Why a Preservative is Beneficial to the Formulation of Zymar
A Discussion on the Pros and Cons.
BY Y. RALPH CHU, M.D. AND JESSICA C. MATSUMOTO, O.D.

A key issue concerning the use of Zymar (gatifloxacin ophthalmic solution, Allergan) has been its incorporation of the preservative benzalkonium chloride 0.005% (BAK). This preservative has been used historically in many ophthalmic formulations such as, glaucoma medications and contact lens solutions. Preservatives like BAK have bacteriostatic properties in the bottle; they prevent drug decomposition and aid in the penetration of the drug into the ocular tissues. Including BAK in the solution enhances the speed at which gatifloxacin eradicates microbes. It has been established that higher concentrations of BAK with prolonged dosing carries a risk of increased cytotoxicity and increased surface dryness; however, when dosed on a routine regimen, these side effects are low to rare. The lower concentration of BAK in Zymar provides an advantage to the practitioner and patient.

Gatifloxacin and BAK hasten microbial eradication, as opposed to gatifloxacin alone. A recent study conducted by Blondeau and colleagues1 investigated the antimicrobial efficacy of gatifloxacin with and without BAK. In this study, it was found that gatifloxacin with BAK provided greater antimicrobial efficacy than gatifloxacin without BAK. More specifically, the combination resulted in lower minimal inhibitory concentration (MIC) of both control strains and clinically ocular bacterial pathogens. The investigation found that BAK has an additive effect when used with gatifloxacin in reducing bacterial MIC's; its synergistic effects with gatifloxacin allow increased antimicrobial efficacy because BAK protects the ocular tissues from infections likely caused by inadvertent bottle contamination.
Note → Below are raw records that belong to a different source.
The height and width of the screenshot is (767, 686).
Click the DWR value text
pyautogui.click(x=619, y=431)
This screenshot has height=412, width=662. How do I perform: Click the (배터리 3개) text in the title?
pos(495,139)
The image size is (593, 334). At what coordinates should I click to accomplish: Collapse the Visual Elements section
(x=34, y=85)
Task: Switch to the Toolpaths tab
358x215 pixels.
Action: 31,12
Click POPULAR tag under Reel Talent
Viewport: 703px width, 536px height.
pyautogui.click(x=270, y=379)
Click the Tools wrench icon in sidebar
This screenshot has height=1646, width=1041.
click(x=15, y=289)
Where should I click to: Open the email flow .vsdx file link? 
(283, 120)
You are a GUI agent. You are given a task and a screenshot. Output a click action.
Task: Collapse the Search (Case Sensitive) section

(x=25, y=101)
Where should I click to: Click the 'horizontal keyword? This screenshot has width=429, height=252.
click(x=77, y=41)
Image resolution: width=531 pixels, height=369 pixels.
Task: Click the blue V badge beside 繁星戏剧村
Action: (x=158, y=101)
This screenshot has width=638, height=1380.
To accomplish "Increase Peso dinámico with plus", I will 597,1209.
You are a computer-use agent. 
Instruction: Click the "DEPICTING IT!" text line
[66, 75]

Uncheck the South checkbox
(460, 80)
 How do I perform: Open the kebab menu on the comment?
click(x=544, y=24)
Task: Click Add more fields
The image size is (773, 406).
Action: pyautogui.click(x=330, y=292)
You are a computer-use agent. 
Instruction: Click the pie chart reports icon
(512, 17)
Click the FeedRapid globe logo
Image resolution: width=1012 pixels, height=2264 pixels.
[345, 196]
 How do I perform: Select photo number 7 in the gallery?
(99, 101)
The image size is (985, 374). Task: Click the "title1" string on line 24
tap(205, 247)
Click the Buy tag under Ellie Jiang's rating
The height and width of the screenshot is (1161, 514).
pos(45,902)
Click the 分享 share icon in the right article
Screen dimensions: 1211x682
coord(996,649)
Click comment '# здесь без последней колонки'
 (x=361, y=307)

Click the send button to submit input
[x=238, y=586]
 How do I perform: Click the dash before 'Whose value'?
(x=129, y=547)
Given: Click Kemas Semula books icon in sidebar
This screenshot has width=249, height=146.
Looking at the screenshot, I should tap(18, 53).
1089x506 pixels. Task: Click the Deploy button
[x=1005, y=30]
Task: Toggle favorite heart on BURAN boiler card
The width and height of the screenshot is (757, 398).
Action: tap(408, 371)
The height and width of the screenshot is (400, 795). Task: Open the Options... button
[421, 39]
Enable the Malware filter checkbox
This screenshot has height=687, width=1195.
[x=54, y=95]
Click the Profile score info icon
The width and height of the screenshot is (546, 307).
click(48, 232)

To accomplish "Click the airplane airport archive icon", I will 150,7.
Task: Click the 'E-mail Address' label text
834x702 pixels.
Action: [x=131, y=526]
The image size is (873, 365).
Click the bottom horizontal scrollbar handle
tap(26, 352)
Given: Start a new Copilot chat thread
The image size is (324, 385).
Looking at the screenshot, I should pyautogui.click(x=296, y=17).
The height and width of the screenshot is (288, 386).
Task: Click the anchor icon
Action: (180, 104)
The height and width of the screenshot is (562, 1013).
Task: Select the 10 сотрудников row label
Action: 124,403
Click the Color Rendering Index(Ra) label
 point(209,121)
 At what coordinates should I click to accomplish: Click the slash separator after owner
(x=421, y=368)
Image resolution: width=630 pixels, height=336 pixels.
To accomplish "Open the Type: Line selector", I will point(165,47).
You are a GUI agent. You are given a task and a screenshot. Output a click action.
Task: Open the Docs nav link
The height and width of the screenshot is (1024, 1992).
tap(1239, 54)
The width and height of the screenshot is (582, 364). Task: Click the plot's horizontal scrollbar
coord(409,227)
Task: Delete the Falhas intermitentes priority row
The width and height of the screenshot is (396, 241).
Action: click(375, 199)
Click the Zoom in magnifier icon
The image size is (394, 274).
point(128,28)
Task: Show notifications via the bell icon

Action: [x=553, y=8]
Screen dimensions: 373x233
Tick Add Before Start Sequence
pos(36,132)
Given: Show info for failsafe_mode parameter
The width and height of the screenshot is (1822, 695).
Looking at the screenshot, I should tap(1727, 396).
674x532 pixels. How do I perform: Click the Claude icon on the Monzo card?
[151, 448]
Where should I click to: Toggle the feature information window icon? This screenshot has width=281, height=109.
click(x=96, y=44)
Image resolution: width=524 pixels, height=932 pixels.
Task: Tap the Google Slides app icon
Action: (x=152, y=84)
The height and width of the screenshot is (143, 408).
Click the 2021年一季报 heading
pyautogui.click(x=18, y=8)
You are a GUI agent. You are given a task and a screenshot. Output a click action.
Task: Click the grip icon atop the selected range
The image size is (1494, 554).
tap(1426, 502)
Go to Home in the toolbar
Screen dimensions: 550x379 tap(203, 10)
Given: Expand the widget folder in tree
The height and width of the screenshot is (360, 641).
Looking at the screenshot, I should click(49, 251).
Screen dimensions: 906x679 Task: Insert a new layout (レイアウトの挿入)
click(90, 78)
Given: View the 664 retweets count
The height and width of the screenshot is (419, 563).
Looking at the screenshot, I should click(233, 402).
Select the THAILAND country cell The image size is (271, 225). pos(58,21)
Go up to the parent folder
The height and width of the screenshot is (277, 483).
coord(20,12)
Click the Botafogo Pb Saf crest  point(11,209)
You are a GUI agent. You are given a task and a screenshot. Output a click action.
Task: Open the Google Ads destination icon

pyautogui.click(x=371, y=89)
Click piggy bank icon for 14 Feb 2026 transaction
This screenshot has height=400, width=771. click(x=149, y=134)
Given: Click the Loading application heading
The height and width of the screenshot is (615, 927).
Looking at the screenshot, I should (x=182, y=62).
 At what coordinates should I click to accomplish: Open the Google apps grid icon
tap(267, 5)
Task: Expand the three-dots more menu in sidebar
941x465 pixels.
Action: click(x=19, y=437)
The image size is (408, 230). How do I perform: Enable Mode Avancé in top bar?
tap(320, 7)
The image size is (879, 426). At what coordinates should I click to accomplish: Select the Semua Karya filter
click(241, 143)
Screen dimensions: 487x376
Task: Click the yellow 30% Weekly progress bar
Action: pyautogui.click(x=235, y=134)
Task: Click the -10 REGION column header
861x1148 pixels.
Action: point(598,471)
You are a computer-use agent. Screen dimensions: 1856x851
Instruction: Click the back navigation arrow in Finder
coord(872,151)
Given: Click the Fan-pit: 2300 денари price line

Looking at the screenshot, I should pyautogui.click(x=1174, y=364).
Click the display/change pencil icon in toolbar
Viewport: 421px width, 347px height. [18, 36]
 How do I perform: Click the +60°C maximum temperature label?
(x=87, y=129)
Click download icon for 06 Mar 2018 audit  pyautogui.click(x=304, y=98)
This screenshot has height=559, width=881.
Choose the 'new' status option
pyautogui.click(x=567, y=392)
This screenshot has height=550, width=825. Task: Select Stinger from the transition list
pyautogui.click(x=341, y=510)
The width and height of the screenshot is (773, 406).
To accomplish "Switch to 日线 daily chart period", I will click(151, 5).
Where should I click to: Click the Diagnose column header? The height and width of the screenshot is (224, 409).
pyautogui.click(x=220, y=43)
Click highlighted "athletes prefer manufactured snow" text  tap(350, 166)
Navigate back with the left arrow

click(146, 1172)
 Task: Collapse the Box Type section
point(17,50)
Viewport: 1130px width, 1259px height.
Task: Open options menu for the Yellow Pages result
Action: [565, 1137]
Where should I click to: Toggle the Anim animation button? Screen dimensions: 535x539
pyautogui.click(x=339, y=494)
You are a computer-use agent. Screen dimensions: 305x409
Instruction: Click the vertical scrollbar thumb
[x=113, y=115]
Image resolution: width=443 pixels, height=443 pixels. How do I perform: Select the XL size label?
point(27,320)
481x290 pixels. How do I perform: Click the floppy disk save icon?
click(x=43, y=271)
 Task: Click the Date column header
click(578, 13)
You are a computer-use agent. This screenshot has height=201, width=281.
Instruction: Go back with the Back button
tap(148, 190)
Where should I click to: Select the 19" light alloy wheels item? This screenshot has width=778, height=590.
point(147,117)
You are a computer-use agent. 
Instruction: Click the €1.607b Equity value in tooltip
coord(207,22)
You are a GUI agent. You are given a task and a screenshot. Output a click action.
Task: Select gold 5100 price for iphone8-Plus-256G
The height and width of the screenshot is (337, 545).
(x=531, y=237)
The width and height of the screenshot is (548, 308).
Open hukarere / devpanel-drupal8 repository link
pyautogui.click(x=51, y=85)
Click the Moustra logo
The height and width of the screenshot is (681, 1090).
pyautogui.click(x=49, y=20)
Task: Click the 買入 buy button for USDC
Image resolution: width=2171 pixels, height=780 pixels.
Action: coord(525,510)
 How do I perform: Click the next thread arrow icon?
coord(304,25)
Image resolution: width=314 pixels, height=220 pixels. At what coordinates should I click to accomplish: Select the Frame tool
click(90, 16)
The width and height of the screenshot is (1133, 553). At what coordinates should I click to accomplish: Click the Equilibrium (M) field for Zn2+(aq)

A similar study by Eser and colleagues2 compared antimicrobial activity of gatifloxacin with BAK against nonpreservative moxifloxacin 0.5% in strains of Staphylococcus aureus and Staphylococcus epidermidis. It was found that after
15 minutes of instilling gatifloxacin with BAK, there was complete eradication on all tested strains. However, after
15 minutes of instilling nonpreserved moxifloxacin, all tested strains were not fully eradicated. Although the concentration of nonpreserved moxifloxacin is higher, microbial kill time was slower than that of the gatifloxacin with BAK. This demonstrates that BAK may act synergistically with gatifloxacin to provide an improved microbial effect. The faster kill rate of gatifloxacin and BAK suggest that it is effective in maintaining an aseptic ocular surface postoperatively.

Additionally, the spectrum that BAK covers expands beyond bacteria. Filamentous fungi and yeasts, such as Candida, can contaminate the bottles of ophthalmic preparations that may cause infections such as endophthalmitis. The surfactant effects of BAK disrupt cell membrane permeability and lead to cellular lysis in bacteria and fungi. In a similar study to Eser and colleagues,2 gatifloxacin with BAK was compared to nonpreserved moxifloxacin 0.5% in their activity against 20 strands of yeast isolates. It was found that gatifloxacin with BAK was more effective at eradicating all strains of yeast and filamentous fungi tested than moxifloxacin 0.5%.

For these reasons, gatifloxacin preserved with BAK is more efficient than nonpreserved gatifloxacin and nonpreserved moxifloxacin. When dosed on a short-term regimen and used properly, the properties preservatives such as BAK provide can create more benefit than harm for the patient. Allergan's formulation of gatifloxacin with BAK is designed to eradicate bacteria quickly.